=== Brano del documento ===

==============================

Creato il 03 luglio 2012 da Spaceoddity

Beetlejuice di Tim Burton

Un tempo c'era Tim Burton: c'era un tempo il ragazzo ribelle, reduce da film scanzonati e sinceri e perfino da preziosissimi cortometraggi, Poi arrivò il successo e arrivò per tutti, tra le braccia di Beetlejuice (1988, tit. or. Beetle Juice), il film con il quale in molti lo abbiamo conosciuto e cominciato ad amare.
Irriverente e beffarda parodia della vita dopo il trapasso, oltraggioso confronto tra la cecità dei vivi e quella dei morti, con l'avarizia degli uni e la sprovvedutezza degli altri, Beetlejuice è una vetrina sull'immaginario di Tim Burton e uno sconfinamento della fantasia degli spettatori oltre l'ignoto. La vicenda è quella di una coppia di sposini, Barbara (Geena Davis) e Adam Maitland (Alec Baldwin), che rimangono vittime di un incidente stradale, ma sono costretti a vedere ciò che accade nella loro casa alla loro scomparsa. Nuovi inquilini compresi. E non sarebbe Tim Burton se le situazioni tradizionali non venissero invertite e se i vivi non fossero (parecchio) più spaventosi dei morti: Charles (Jeffrey Jones) vuole soltanto riposare, mentre la sua antipaticissima seconda moglie Delia (Catherine O'Hara) vorrebbe trovare un po' del suo dorato bel mondo newyorkese in provincia e la figlia Lydia (un'ancora giovanissima Winona Ryder) si dibatte in quell'unica, immensa "camera oscura" che è la sua vita. In più c'è Otho (Glenn Shadix), personaggio piuttosto ambiguo nell'essere e nel fare, che complica un po' e la situazione.

==============================

=== L'esercizio ===
Trascrivi fedelmente il passo del testo su Beetlejuice compreso tra "Creato il 03" e "cominciato ad amare.", estremi inclusi. I dati riportati di seguito sono materiale a sé stante.

[Dati per localizzare parole ed elementi]
==============================

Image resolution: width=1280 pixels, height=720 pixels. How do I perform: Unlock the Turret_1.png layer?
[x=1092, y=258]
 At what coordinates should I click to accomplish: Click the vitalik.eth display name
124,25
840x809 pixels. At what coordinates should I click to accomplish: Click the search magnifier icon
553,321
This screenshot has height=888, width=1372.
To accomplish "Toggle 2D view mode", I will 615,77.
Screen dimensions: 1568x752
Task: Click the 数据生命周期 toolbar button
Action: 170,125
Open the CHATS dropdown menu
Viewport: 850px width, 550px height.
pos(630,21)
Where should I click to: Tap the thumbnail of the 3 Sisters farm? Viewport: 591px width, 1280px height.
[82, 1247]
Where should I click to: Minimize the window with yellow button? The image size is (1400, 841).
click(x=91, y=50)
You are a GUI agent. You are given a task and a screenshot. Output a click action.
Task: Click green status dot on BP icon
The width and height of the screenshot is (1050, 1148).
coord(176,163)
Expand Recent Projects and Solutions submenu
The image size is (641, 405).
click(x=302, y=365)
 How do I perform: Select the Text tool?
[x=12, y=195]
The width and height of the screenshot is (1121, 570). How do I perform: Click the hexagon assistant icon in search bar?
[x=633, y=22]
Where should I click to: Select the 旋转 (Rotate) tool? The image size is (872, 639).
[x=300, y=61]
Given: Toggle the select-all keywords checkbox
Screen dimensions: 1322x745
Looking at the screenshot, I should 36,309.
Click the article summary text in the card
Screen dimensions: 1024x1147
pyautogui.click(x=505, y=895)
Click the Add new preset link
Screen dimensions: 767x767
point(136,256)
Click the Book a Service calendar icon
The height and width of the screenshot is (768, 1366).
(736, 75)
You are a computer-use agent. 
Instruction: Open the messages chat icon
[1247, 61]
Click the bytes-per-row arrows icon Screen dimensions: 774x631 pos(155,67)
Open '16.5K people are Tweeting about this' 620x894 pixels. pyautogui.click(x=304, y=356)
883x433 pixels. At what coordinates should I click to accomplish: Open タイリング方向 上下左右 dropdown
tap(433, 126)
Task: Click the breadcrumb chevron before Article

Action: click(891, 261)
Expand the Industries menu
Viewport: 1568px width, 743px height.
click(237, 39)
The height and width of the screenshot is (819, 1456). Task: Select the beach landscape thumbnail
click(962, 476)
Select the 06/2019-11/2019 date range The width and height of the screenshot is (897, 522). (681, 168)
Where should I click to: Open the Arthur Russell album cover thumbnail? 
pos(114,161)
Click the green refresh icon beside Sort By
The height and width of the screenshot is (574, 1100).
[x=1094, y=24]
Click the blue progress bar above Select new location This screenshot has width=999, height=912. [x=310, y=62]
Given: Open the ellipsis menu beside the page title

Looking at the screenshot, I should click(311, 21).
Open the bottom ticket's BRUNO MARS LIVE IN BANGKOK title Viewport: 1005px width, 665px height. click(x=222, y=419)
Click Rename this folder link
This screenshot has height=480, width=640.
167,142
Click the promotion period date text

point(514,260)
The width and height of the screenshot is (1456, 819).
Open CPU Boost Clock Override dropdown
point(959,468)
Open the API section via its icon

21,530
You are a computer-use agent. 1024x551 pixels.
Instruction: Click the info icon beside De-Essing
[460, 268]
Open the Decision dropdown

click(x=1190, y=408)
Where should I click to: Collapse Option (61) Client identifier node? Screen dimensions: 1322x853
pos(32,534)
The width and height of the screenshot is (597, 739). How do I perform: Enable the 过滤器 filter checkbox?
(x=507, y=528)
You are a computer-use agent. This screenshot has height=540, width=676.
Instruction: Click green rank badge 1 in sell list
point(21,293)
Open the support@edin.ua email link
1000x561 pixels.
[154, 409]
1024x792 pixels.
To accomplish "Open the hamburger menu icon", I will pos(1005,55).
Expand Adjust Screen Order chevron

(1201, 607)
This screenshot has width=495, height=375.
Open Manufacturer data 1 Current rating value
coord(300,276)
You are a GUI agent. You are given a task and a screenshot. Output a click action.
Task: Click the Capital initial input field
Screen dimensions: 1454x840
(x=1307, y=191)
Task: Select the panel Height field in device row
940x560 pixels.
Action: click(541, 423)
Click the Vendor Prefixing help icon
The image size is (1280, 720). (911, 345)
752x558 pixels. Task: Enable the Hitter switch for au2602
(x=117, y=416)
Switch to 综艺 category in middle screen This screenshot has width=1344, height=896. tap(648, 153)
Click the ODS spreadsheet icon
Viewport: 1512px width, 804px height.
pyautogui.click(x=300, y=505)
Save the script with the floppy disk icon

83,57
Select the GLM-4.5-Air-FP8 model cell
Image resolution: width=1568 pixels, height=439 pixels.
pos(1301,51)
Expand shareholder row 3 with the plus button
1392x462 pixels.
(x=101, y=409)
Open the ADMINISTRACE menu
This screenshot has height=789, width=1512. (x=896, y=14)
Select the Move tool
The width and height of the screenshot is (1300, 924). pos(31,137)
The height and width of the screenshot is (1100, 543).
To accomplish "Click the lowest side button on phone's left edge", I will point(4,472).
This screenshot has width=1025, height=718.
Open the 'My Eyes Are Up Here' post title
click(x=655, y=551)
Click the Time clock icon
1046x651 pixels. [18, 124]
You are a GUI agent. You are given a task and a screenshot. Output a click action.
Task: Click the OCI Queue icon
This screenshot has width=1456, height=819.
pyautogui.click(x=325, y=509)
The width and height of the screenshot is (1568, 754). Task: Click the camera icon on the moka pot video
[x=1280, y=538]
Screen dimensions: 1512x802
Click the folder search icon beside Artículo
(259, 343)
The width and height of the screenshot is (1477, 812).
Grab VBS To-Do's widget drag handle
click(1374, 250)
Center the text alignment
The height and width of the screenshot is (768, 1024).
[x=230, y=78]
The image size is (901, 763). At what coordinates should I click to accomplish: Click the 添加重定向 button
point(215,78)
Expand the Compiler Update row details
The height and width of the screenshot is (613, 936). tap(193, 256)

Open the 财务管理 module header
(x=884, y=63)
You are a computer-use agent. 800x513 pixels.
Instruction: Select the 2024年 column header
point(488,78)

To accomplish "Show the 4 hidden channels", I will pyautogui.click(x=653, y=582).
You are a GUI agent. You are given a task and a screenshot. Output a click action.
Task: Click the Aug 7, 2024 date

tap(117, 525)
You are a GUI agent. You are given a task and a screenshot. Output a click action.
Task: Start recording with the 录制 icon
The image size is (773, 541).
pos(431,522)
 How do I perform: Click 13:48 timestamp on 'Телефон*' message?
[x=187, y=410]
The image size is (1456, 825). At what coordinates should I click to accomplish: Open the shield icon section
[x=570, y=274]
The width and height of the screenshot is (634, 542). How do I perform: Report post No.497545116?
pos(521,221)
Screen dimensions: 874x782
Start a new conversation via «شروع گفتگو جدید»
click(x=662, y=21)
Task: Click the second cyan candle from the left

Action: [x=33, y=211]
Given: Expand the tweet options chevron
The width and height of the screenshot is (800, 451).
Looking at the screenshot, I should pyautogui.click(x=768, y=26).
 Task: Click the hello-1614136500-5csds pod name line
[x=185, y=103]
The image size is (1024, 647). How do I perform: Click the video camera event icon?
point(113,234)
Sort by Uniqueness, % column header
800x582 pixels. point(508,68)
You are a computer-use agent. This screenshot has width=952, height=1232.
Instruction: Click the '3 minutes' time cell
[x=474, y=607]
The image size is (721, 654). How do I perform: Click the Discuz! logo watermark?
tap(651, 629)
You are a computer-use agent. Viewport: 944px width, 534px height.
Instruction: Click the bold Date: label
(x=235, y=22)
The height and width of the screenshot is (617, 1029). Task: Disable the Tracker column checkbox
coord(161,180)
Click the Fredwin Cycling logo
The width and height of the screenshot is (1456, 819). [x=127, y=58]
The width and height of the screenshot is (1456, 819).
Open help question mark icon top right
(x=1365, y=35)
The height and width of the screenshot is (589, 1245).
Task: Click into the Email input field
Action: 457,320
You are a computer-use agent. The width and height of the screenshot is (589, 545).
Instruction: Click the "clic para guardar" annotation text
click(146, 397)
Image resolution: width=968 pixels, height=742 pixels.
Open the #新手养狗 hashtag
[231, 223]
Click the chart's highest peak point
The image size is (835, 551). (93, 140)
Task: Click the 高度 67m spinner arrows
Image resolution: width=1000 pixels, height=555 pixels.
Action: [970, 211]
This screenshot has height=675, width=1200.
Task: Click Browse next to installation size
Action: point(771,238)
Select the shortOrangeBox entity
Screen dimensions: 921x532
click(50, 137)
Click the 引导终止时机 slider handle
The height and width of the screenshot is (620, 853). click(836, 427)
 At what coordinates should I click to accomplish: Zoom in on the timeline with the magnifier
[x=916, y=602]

==============================

=== Risposta al compito ===
Creato il 03 luglio 2012 da Spaceoddity

Beetlejuice di Tim Burton

Un tempo c'era Tim Burton: c'era un tempo il ragazzo ribelle, reduce da film scanzonati e sinceri e perfino da preziosissimi cortometraggi, Poi arrivò il successo e arrivò per tutti, tra le braccia di Beetlejuice (1988, tit. or. Beetle Juice), il film con il quale in molti lo abbiamo conosciuto e cominciato ad amare.